2.8 Keep copies of any outgoing references provided for a period of up to one year in case of possible litigation from unsuccessful applicants. If you consider there may be reasons to keep the reference for longer, for example because of some serious allegation in the content, then please consult the College’s Data Protection Officer.
Requesting a reference
3.1 If you are applying for promotion within the College or for another job outside it and you know that a reference will be required from your current advisor/tutor/supervisor departmental head, always seek permission first before citing their name on an application.
3.2 If, as a potential employer/provider of education, you are requesting a reference from an external referee you should ask them to register whether or not they are happy for the reference to be seen by the data subject should they subsequently request it from you. This will be a factor in deciding whether the reference can be disclosed and whether they can be identified as the referee. However, if permission for disclosure is not given, you should be careful not to give any reassurances in this regard, as data protection law may still require its disclosure.
3.3 Where an applicant provides a reference to the College but does not take up employment with the College, keep copies of any references received in respect of such applicant for a period of one year following the end of the year in which the reference is received. Where an applicant takes up employment with the College, any references provided in respect of the applicant should be kept in the staff file of the applicant which will be retained as per the College’s Retention Schedule.
Responding to a request for a copy of a reference
It should not be assumed that references are confidential. In most cases a data subject will have the right to request a copy of a reference submitted by the College or one of its staff from a potential employer or institution to whom it was provided.
If a reference has been written "In Confidence" and clearly states this, the College has the right to refuse this request by stating the reason for the refusal in writing, although this exemption from disclosure to the data subject cannot be relied upon in all circumstances – and the College may decide in any event it is reasonable to disclose the reference. As a consequence, you should not put into a reference and opinions about a data subject that you are not able to justify.

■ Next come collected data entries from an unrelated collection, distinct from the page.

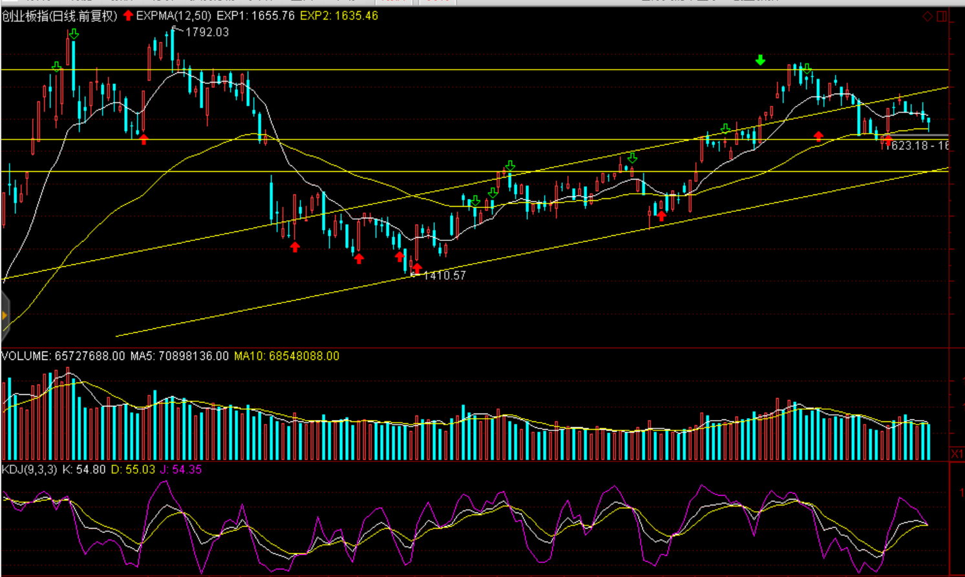The height and width of the screenshot is (577, 965).
Task: Click the 1410.57 low price label
Action: tap(444, 276)
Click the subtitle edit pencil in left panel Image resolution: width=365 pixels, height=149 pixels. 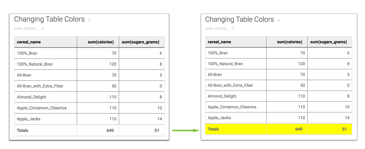pyautogui.click(x=43, y=29)
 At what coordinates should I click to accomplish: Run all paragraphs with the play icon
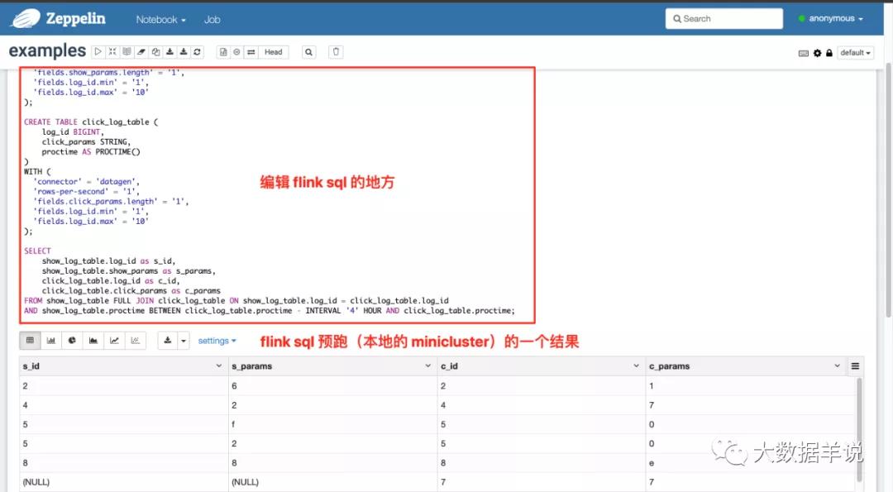[98, 52]
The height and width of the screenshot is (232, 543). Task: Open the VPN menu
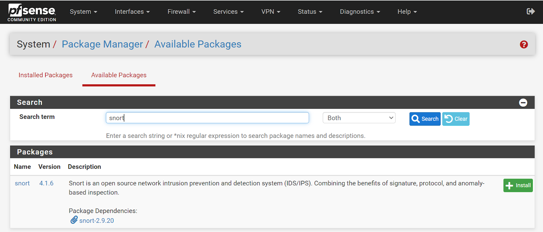coord(270,12)
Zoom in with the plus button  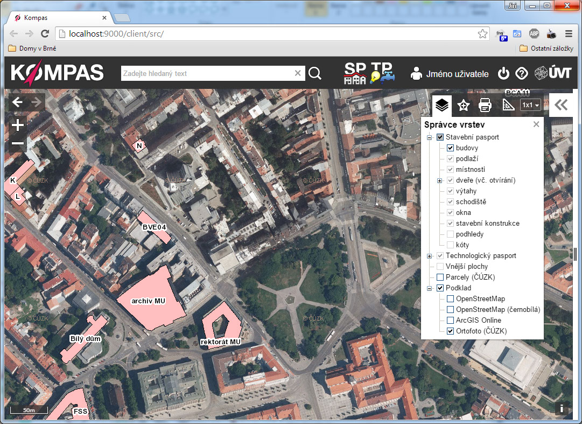(x=18, y=126)

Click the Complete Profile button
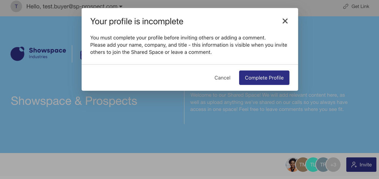point(264,78)
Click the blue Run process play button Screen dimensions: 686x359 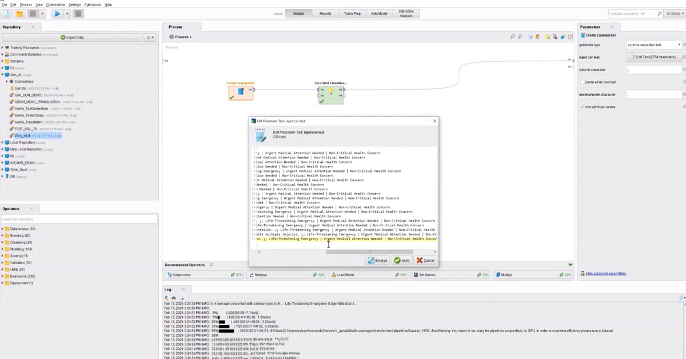click(57, 14)
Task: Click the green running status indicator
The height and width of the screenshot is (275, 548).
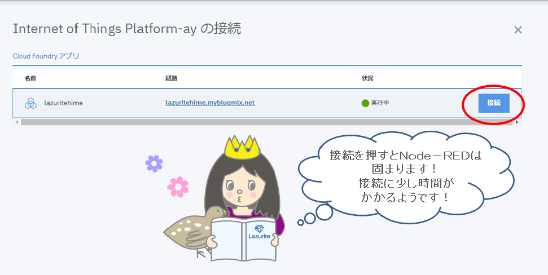Action: pos(365,103)
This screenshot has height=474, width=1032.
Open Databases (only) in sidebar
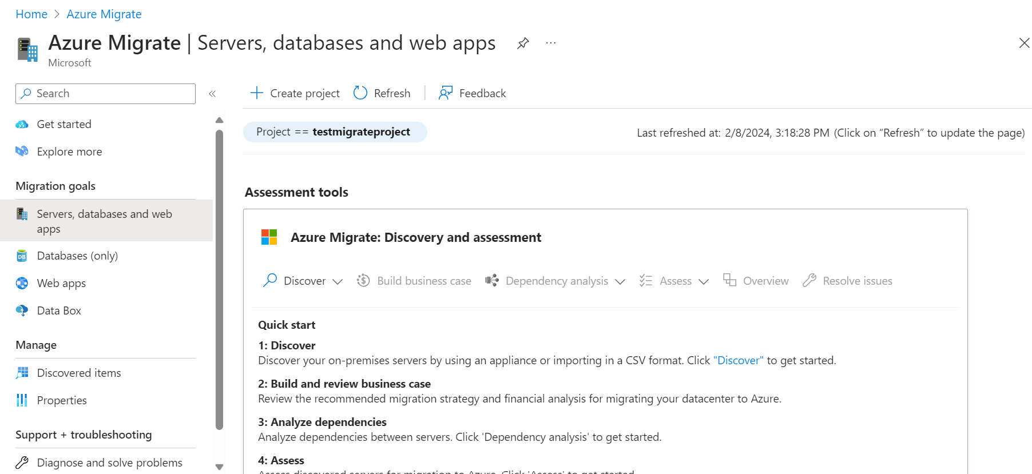click(77, 256)
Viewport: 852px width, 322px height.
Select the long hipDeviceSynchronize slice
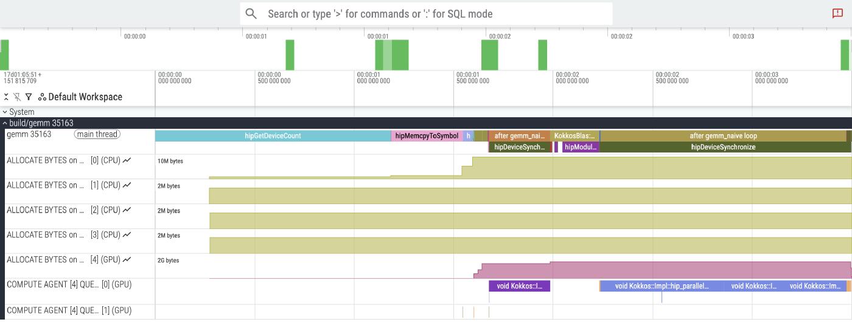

If you receive a request from the relevant data subject for a reference you have received about them from another organisation, you may be able to withhold this if such reference has been written ‘In Confidence’ and clearly states this. However, this exemption from disclosure to the data subject may not be possible to rely on in all circumstances – and the College may decide in any event that it is reasonable to disclose the reference (possibly, after anonymising it). If you receive such a request please contact the College’s Data Protection Officer. This emphasises the need to follow the College’s data retention policy in respect of historic references received.
The formal procedure for responding to a request to the College for a copy of a reference written or received by a member of staff is set out in the Code of Practice on "Access to Personal Data" and should be handled in the first instance by the College's Data Protection Officer.
If, however, the request is a personal one to, say, a former tutor/supervisor/manager, is limited to the reference alone (and is clearly not therefore intended as a wider request for information) and you are happy to release a copy of a reference you have already submitted to a potential employer, there are no formal procedures to go through other than making sure that you redact from the copy any reference to a third party. If you have any doubts about the redactions, please contact the College's Data Protection Officer.